El Logos en el Evangelio de la Verdad y en Juan
En este contexto se necesita un mediador entre la perfección del Padre y sus palabras y nombres. Este es el rol que juega, al igual que en el cuarto evangelio (1,3), el Hijo-Logos: Cada una de sus palabras (de Dios) es la obra de su voluntad única en la revelación de su Logos (36, 39-40). Al igual que Filón de Alejandría y que el Evangelio de Juan, el autor del Evangelio de la Verdad señala que el Logos es distinto al Padre, y al mismo tiempo se identifican. La unidad entre el Padre y el Hijo en el Evangelio de la Verdad se da, al igual que en el cuarto evangelio (17,11) en el nombre del Padre: El nombre del Padre, empero, es el Hijo (38,6).
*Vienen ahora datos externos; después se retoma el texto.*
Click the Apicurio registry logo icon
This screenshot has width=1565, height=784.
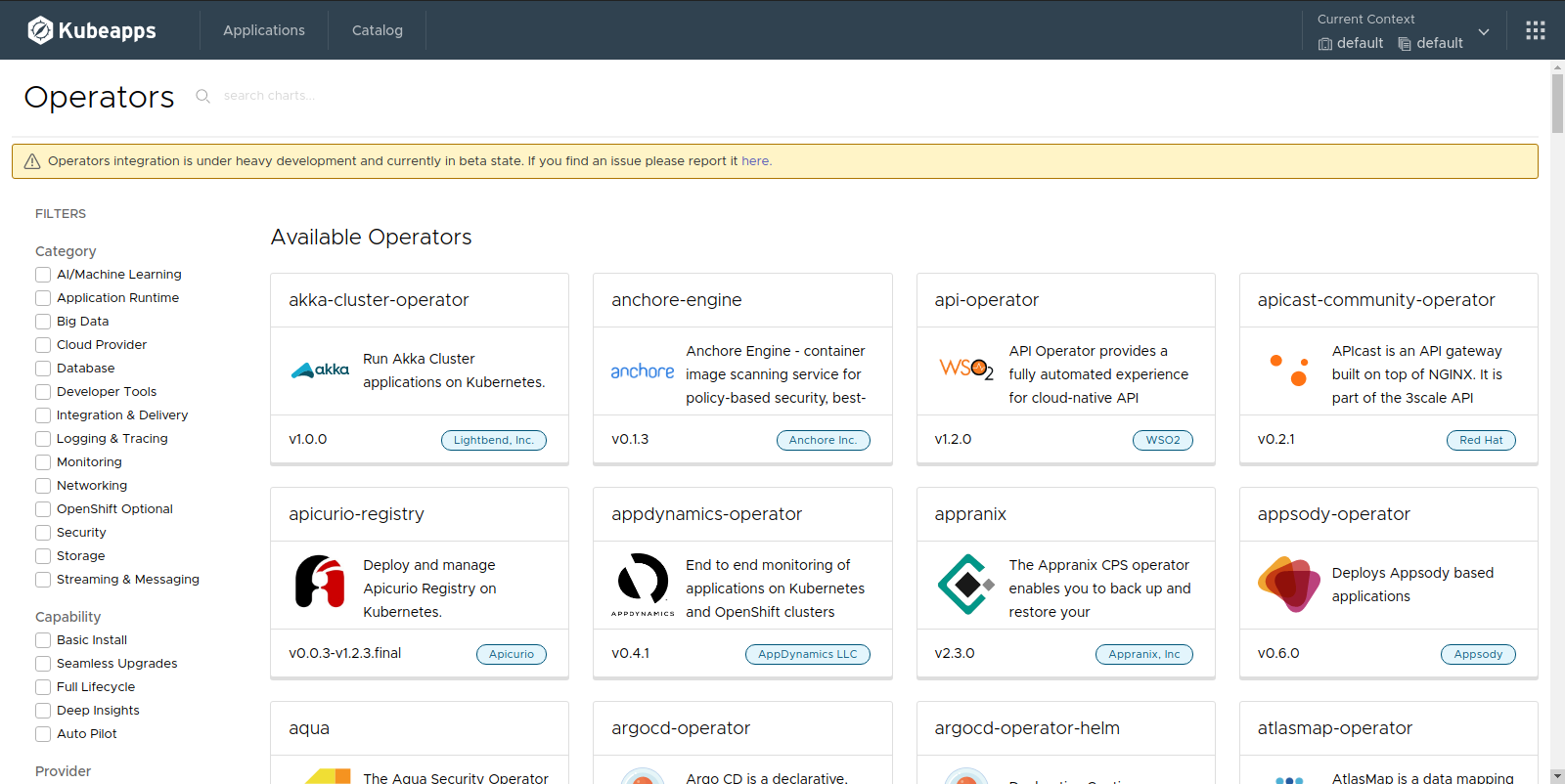[320, 583]
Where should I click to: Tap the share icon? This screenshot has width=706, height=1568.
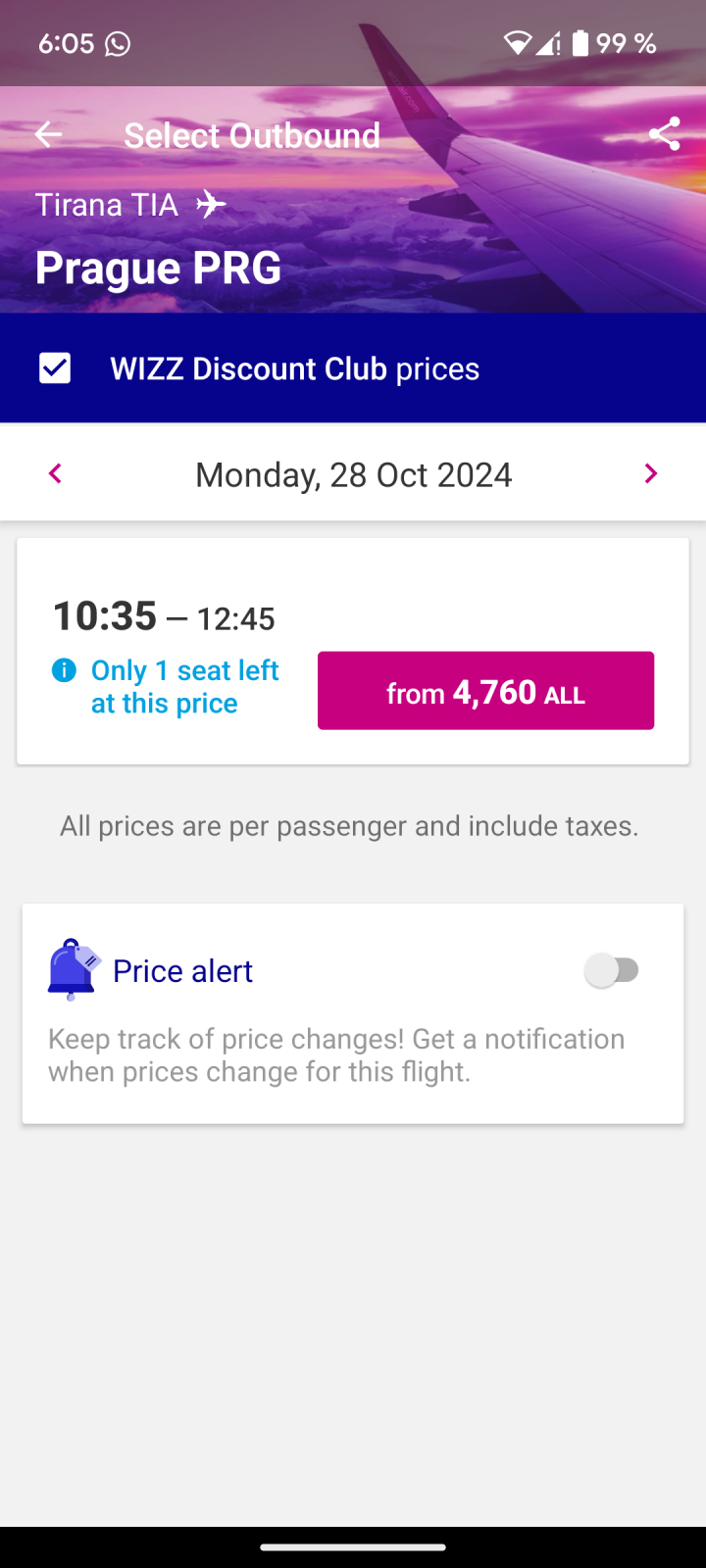(664, 134)
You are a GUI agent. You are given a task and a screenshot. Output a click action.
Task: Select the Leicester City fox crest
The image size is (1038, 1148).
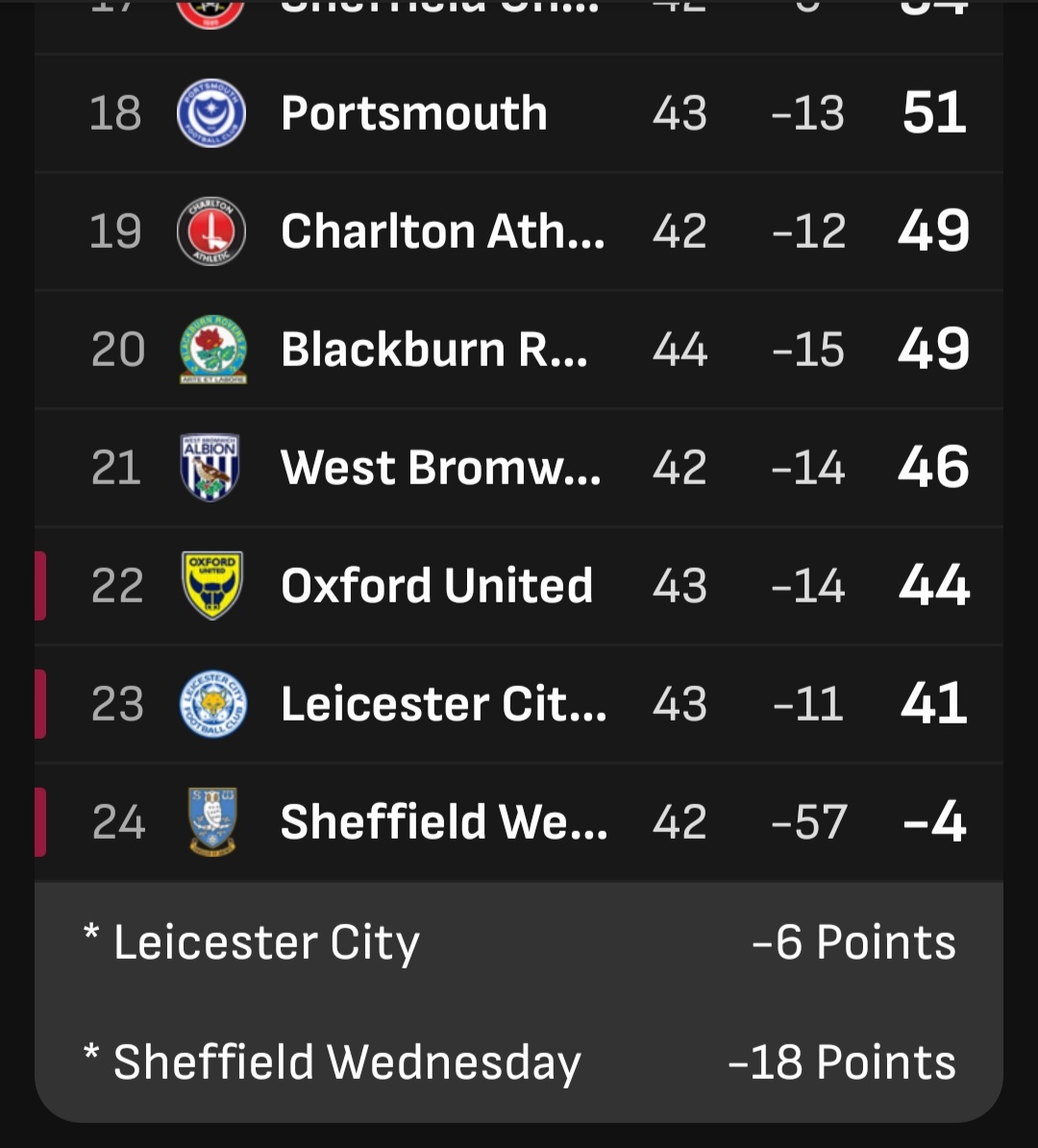(212, 704)
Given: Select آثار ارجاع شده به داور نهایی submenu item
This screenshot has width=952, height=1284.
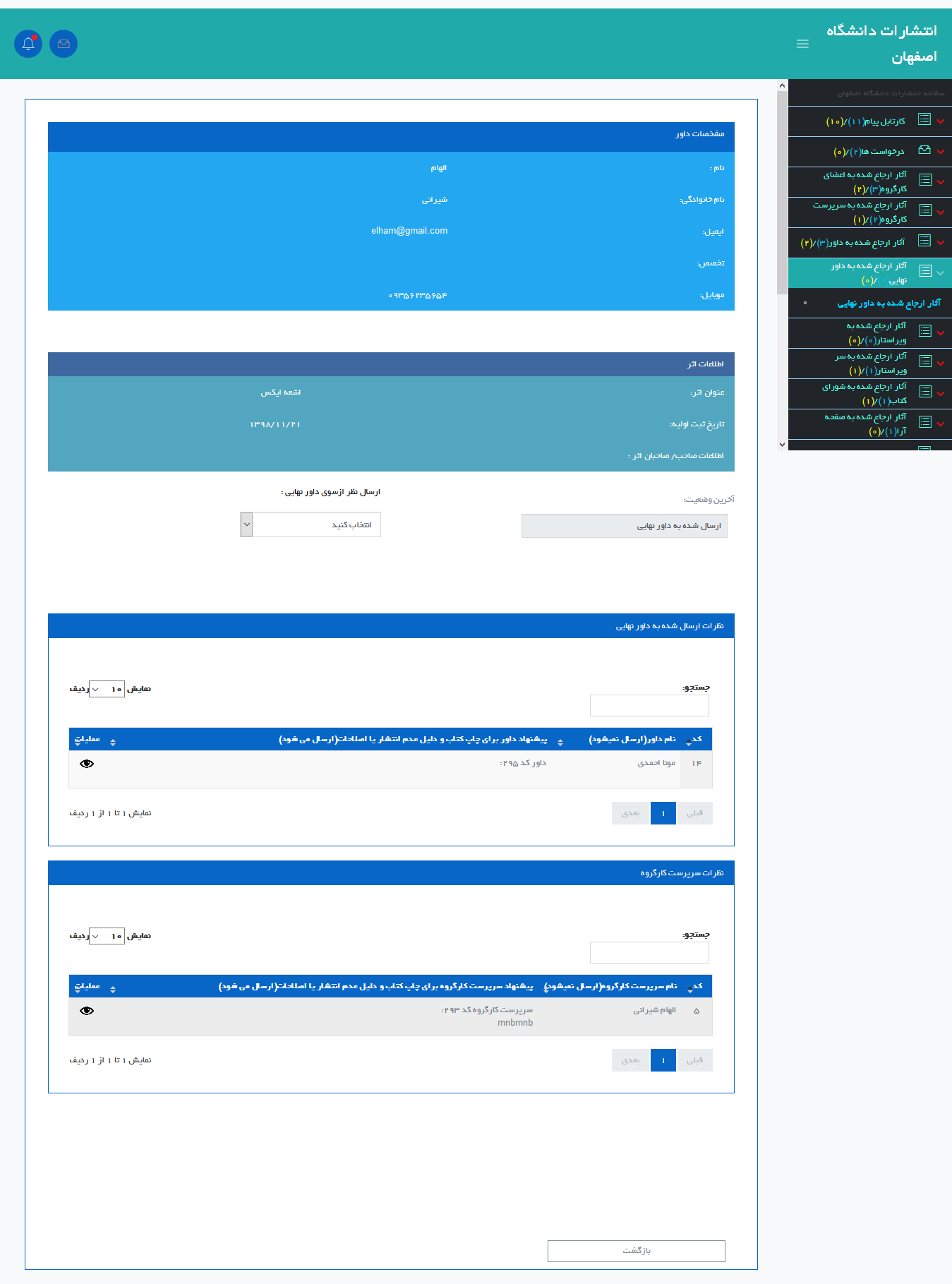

Una de las funciones del Hijo-Palabra en el Evangelio de la Verdad es revelar lo que está al interior del Padre para que sus emanaciones se vuelvan a Él como fuente de todo (23,33-24, 20; 36,39-37,18). Así también se lee en 41, 14-29: Porque el lugar hacia el que extienden su pensamiento (las emanaciones), ese lugar, su raíz, es la que las eleva en todas las alturas hacia el Padre. De hecho es en este punto donde más se acentúa las diferencias entre ambos evangelios por cuanto la obra redentora de Jesús, de acuerdo al Evangelio de la Verdad, consiste en revelar en el momento de la cruz los nombres de aquellos que se salvarán para que estos reconociendo que proceden del Padre se vuelvan a Él. En otras palabras, Jesús nos hace recordar que venimos de Dios, que nuestra más íntima identidad (nuestros nombres) procede de Él, y que hacia Él debemos retornar. Una de las imágenes que utiliza el Evangelio de la Verdad para apuntar a esta realidad es la del libro o testamento que contiene los nombres y que Jesús manifiesta en la cruz: Por este motivo apareció Jesús, revistió aquel libro, fue clavado en un madero, y publicó el edicto del Padre sobre la cruz. ¡Oh, sublime enseñanza! (20,2). El contenido soteriológico de la cruz está dado en cuanto Jesús revela los nombres de quienes se salvan para que estos reconozcan los harapos perecederos que cubrían al Jesús en la carne y se vuelvan a la incorruptibilidad que reviste a Jesús glorificado y de la cual ellos han emanado (20,3). En otras palabras, el Logos nos recuerda nuestra más íntima identidad y procedencia, que no tiene que ver con el mundo corruptible y perecedero, sino con el Padre en quien somos y existimos.